De même que la reconnaissance de votre diplôme, l’université ne peut rendre la présentation d’un tel test obligatoire. Pour le niveau de français aussi, elle est tenue de mettre en place une procédure spéciale, plus souple, adaptée à la situation des personnes exilées.
La DAA : Demande d’admission adaptée
Pour assouplir les procédures de candidature et d’admission des étudiants exilés, dont la rigidité est souvent un frein, le réseau MEnS a créé la Demande d’admission adaptée (DAA). Cette procédure simplifiée permet aux étudiants exilés d’éviter les lourdeurs de Parcoursup et des plateformes de candidatures en ligne. L’objectif est également de rendre cette demande possible à tout moment de l’année, même en dehors des périodes de candidatures habituelles.
Elle est déjà mise en œuvre par quatre universités : Sorbonne Universités, Paris-Saclay, Strasbourg et Littoral – Côte d’Opale (Dunkerque).
Pour faire une DAA, la marche à suivre est expliquée sur le site web du réseau MEnS. Vous y trouverez également tous les éléments à envoyer aux universités.
Financer ses études
Pour financer vos études, vous pouvez avoir droit à une bourse. Si vous êtes inscrit en DU Passerelle ou dans une formation de type licence ou master, vous êtes éligible aux bourses du CROUS : la bourse sur critères sociaux si vous avez moins de 28 ans, ou l’allocation spécifique annuelle entre 28 et 35 ans.
Pour les autres bourses auxquelles vous pouvez prétendre : cet article d’InfoMigrants récapitule tout.

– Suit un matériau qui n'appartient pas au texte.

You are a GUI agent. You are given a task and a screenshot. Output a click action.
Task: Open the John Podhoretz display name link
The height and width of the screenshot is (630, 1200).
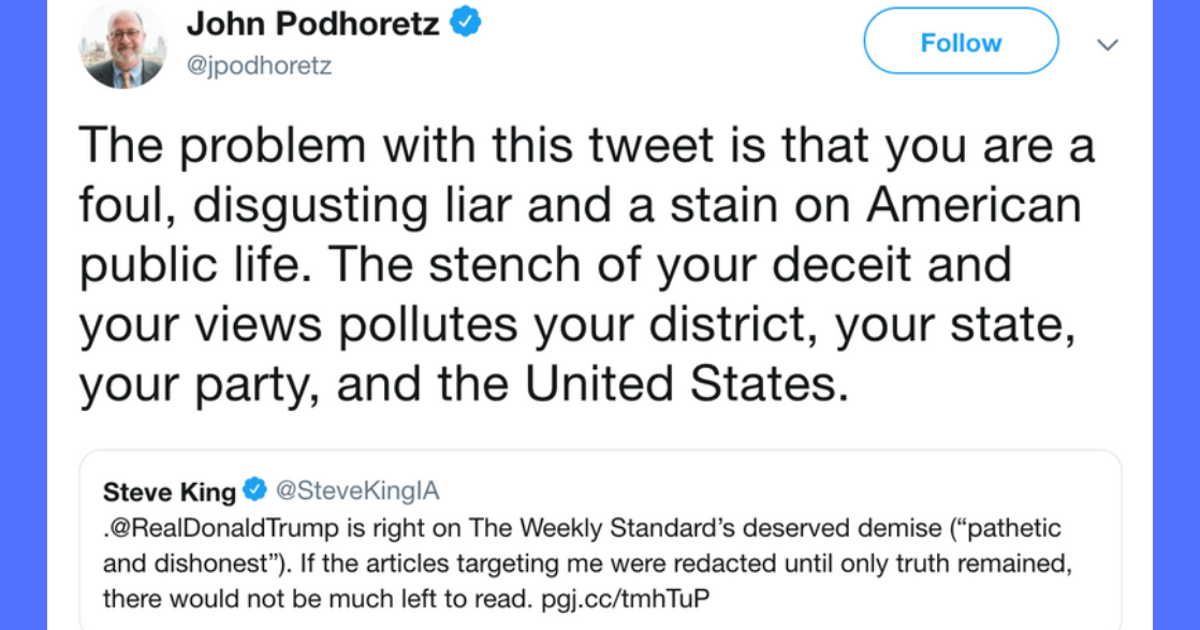click(313, 24)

Les associations qui accompagnent les étudiants en exil
Des associations existent pour vous accompagner dans votre reprise d’études. N’hésitez pas à les solliciter sur leur site internet ou sur les réseaux sociaux et à vous rendre à une de leurs permanences. Elles vous accompagnent pour trouver la bonne formation, compléter vos dossiers de candidature, demander une bourse, un logement. Certaines, comme l’UEE, proposent aussi des ateliers pratiques pour vous aider à rédiger une lettre de motivation et faire un CV ainsi que vous accompagner sur le plan méthodologique : comment prendre des notes ou écrire une dissertation, par exemple.
- L’Union des étudiants en exil (UEE) à Paris. Les permanences ont lieu du lundi au vendredi, de 9h30 à 17h30, à la Maison des Réfugiés au 50 boulevard Jourdan, dans le 14ème arrondissement. Il est possible d’obtenir un entretien à distance si vous n’habitez pas en région parisienne, en remplissant le formulaire sur le site de l’UEE.

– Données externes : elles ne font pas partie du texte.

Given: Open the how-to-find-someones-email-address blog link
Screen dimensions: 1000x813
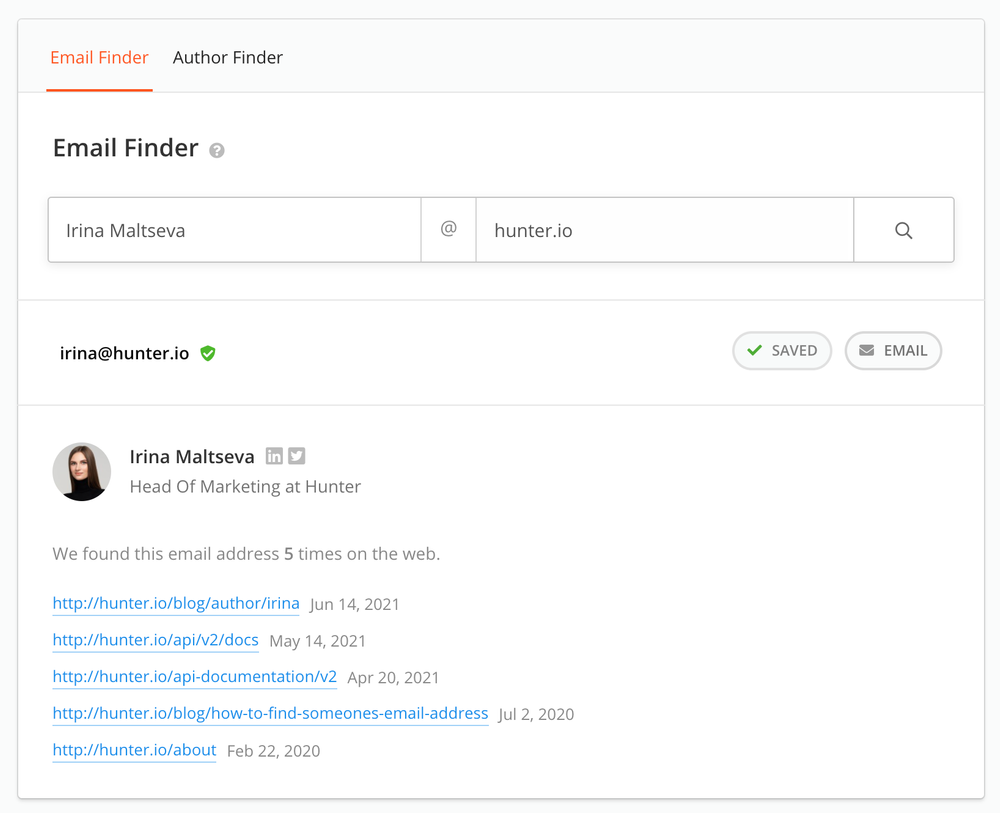Looking at the screenshot, I should [270, 713].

- Université Réfugiés (UNIR) à Paris. L’association reçoit uniquement sur rendez-vous : par mail à contact@uni-r.org ou par téléphone au 07 67 14 02 63.
- Le réseau Universités dans frontières (RUSF) présent à Paris, Lille, Reims, Strasbourg, Dijon, Besançon, Lyon, Grenoble, Poitiers, Toulouse, Montpellier, Marseille et Toulon.

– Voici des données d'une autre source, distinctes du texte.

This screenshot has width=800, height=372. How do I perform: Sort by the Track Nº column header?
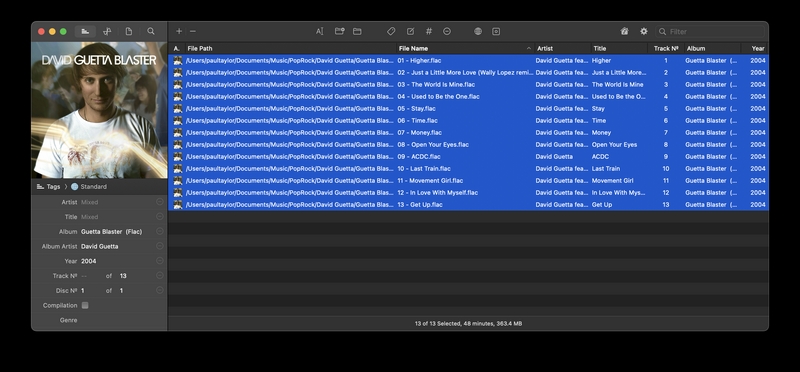666,48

Plus de moyens pour mieux accueillir
Dans un rapport publié en février, à l’occasion du bilan de l’accueil des étudiants ukrainiens, un an après le début du conflit, l’Union des étudiants en exil a listé ses principales revendications pour améliorer l’accueil des étudiants exilés en général. La première est de sortir d’un système d’urgence et de créer des dispositifs plus stables.
Pour cela, les universités qui admettent de nombreux étudiants en exil ont besoin de davantage de financement. En effet, les DU Passerelle sont entièrement financées par les universités. Les associations demandent également la formation et la sensibilisation du personnel pédagogique et administratif aux étudiants étrangers, l’embauche de référents dédiés à l’accueil des jeunes exilés ou encore la collecte de données sur le parcours académique des jeunes pour améliorer les dispositifs qui leur sont destinés, et permettre au plus grand nombre de réaliser leurs projets académiques et professionnels.